Collected data:

####################

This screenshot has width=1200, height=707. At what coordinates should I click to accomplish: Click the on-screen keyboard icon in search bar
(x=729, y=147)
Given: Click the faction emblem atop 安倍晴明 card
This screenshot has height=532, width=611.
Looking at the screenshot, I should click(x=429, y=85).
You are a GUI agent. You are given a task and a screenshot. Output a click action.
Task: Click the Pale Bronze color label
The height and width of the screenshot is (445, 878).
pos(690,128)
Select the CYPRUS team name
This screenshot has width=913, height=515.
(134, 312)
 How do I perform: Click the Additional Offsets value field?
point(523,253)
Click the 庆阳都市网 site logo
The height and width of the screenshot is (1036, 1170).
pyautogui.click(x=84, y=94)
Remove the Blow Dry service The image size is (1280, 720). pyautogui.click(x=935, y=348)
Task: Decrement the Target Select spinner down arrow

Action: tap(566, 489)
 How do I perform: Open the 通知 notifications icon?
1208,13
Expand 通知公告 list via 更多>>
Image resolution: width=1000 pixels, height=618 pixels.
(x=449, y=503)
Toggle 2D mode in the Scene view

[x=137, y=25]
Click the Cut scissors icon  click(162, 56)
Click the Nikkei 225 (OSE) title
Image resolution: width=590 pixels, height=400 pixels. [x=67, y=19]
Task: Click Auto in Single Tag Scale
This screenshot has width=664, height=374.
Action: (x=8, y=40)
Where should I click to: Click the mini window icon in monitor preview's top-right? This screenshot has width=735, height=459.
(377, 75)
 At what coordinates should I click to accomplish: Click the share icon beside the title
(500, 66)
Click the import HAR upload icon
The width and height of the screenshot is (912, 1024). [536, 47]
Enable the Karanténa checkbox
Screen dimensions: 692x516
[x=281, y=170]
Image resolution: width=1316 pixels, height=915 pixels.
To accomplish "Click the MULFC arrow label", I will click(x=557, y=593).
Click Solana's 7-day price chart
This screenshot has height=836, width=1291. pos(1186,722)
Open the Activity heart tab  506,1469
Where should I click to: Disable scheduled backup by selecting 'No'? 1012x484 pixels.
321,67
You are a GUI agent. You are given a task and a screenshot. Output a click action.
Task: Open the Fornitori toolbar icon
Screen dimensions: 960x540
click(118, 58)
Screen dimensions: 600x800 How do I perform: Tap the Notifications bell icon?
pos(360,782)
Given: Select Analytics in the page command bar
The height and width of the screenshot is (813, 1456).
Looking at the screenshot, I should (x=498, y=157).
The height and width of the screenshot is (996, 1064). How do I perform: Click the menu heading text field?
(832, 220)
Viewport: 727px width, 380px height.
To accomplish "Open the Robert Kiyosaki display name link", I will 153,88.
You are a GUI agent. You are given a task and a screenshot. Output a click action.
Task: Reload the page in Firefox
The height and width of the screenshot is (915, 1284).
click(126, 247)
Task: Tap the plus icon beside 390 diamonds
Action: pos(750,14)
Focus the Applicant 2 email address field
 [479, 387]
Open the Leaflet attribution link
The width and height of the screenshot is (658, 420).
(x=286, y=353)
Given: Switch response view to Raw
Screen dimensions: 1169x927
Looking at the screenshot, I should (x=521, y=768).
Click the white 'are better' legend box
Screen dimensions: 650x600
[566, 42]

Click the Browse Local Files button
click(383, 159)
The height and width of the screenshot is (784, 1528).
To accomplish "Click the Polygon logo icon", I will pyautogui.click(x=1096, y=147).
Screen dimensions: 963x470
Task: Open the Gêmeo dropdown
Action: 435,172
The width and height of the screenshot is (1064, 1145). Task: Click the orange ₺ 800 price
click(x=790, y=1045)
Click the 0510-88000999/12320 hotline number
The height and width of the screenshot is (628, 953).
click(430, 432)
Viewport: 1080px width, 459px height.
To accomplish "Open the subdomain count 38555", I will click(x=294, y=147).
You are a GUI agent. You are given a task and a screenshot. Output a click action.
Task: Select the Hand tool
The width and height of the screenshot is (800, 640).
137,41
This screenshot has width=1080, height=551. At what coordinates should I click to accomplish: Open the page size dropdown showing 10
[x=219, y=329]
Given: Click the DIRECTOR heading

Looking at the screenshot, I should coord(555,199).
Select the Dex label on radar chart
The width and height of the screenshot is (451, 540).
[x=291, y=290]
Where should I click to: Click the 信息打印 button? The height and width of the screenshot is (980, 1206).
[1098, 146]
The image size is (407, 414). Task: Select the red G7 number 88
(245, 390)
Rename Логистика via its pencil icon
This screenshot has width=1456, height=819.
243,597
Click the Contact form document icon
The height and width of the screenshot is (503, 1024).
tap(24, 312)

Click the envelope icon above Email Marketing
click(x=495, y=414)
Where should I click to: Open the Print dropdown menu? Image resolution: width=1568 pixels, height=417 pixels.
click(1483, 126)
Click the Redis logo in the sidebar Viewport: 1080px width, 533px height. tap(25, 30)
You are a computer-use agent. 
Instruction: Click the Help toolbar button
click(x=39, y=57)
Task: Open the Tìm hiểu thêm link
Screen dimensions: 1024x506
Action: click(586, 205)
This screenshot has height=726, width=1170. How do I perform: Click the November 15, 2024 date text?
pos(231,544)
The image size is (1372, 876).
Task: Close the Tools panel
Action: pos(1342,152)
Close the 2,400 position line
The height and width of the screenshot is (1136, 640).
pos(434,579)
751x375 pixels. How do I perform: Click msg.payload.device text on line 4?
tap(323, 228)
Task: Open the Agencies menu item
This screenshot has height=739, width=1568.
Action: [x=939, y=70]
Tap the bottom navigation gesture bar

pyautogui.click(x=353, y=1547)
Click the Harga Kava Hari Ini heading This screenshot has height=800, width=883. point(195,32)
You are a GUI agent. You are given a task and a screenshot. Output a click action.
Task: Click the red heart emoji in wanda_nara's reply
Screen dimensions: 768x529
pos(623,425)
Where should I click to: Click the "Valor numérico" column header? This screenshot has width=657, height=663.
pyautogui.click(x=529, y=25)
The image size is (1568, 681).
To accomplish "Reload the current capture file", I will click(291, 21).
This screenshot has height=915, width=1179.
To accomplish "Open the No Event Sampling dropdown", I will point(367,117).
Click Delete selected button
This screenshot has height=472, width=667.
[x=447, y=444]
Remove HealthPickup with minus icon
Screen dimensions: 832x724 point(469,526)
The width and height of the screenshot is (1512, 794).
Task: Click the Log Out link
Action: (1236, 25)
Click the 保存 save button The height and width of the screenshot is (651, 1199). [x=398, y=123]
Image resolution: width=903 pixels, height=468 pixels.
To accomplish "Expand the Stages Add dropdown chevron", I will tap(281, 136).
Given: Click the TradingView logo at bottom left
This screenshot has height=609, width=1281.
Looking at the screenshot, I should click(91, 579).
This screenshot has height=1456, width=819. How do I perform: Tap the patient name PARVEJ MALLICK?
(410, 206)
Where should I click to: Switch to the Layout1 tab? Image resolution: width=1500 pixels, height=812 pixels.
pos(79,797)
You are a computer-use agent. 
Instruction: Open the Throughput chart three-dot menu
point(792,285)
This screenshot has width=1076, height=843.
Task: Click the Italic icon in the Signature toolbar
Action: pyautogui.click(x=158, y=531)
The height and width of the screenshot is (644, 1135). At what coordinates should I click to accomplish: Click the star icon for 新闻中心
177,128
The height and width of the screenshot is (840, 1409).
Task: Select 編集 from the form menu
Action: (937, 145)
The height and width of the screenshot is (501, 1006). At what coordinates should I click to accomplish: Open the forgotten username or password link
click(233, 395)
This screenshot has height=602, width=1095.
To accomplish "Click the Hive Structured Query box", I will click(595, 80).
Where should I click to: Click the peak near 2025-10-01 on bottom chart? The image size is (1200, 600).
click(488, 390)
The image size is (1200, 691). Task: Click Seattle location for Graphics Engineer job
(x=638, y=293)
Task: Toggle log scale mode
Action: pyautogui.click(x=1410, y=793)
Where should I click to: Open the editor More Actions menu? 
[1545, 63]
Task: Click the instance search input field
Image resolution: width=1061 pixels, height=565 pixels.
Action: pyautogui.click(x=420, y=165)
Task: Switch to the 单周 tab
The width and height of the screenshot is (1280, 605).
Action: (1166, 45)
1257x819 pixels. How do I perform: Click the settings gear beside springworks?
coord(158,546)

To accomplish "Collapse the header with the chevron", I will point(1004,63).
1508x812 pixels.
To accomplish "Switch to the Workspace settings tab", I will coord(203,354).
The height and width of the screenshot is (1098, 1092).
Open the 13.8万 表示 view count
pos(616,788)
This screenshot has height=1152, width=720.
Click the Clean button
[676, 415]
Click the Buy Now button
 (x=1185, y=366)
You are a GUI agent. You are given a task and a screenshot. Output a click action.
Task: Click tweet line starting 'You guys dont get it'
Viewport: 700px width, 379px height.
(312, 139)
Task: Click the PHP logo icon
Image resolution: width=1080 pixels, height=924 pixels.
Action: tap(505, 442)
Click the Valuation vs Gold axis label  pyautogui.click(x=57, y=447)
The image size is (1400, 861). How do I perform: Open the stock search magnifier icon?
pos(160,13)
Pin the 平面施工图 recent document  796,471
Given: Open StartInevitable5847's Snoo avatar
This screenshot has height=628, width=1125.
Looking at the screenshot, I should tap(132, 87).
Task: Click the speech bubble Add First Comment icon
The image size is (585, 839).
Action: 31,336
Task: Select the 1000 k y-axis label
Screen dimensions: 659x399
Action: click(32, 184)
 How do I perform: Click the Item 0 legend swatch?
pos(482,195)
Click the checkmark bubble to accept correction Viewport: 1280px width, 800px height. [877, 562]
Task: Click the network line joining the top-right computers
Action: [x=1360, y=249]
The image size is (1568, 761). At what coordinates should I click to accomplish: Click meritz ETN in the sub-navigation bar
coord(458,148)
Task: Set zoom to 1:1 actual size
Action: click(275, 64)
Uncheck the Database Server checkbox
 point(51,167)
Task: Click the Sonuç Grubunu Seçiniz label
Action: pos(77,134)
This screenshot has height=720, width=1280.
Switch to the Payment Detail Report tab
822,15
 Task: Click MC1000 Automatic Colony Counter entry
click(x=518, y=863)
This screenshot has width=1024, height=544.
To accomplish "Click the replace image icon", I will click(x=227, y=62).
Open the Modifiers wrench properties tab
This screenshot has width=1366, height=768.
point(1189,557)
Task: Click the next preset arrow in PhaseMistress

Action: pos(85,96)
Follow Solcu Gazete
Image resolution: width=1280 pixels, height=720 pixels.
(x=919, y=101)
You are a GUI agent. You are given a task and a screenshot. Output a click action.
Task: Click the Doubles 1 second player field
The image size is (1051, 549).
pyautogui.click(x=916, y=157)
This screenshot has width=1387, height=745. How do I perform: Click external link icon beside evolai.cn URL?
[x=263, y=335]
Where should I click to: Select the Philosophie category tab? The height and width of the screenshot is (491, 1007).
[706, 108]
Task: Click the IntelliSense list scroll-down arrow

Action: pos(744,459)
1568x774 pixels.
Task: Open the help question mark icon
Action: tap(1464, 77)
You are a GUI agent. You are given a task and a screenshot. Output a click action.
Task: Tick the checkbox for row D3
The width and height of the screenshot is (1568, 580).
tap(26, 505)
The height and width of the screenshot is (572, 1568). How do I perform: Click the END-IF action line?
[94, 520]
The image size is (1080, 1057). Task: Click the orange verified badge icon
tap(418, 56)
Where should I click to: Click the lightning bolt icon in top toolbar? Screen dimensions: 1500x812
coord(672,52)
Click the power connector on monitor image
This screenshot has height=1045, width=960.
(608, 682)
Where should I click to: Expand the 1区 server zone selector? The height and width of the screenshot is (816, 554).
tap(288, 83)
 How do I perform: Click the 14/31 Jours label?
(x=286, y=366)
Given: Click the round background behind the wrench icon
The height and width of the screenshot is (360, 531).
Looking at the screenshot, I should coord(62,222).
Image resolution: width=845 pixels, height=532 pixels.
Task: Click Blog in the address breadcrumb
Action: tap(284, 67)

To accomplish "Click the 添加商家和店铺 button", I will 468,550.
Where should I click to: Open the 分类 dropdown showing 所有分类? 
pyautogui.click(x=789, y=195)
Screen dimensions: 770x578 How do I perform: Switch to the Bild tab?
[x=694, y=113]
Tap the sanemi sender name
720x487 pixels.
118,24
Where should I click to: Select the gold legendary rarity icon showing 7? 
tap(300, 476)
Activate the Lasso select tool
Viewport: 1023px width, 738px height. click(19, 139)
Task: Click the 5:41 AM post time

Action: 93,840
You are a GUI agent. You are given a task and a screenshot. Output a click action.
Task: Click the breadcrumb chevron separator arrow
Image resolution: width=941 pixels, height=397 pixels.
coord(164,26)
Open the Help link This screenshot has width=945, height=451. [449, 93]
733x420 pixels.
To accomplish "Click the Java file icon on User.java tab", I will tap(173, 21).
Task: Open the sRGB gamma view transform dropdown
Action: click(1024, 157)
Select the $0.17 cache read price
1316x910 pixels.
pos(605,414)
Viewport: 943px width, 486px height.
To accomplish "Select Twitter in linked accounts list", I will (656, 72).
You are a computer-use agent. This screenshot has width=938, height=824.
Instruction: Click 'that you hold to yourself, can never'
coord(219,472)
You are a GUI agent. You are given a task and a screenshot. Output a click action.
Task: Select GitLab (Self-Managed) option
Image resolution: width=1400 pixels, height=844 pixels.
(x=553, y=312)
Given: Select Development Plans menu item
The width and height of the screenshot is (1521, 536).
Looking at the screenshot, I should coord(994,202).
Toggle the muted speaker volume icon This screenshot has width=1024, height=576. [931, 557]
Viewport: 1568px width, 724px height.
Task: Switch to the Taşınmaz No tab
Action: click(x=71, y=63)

####################

What you are asked to do – Please return only the lines above, starting at the line that has "The image size is (1051, 549)." and ending at the line that has "Given: Click the round", keeping both and leaving each one unchanged.

Response –
The image size is (1051, 549).
pyautogui.click(x=916, y=157)
This screenshot has width=1387, height=745. How do I perform: Click external link icon beside evolai.cn URL?
[x=263, y=335]
Where should I click to: Select the Philosophie category tab? The height and width of the screenshot is (491, 1007).
[706, 108]
Task: Click the IntelliSense list scroll-down arrow

Action: pos(744,459)
1568x774 pixels.
Task: Open the help question mark icon
Action: tap(1464, 77)
You are a GUI agent. You are given a task and a screenshot. Output a click action.
Task: Tick the checkbox for row D3
The width and height of the screenshot is (1568, 580).
tap(26, 505)
The height and width of the screenshot is (572, 1568). How do I perform: Click the END-IF action line?
[94, 520]
The image size is (1080, 1057). Task: Click the orange verified badge icon
tap(418, 56)
Where should I click to: Click the lightning bolt icon in top toolbar? Screen dimensions: 1500x812
coord(672,52)
Click the power connector on monitor image
This screenshot has height=1045, width=960.
(608, 682)
Where should I click to: Expand the 1区 server zone selector? The height and width of the screenshot is (816, 554).
tap(288, 83)
 How do I perform: Click the 14/31 Jours label?
(x=286, y=366)
Given: Click the round background behind the wrench icon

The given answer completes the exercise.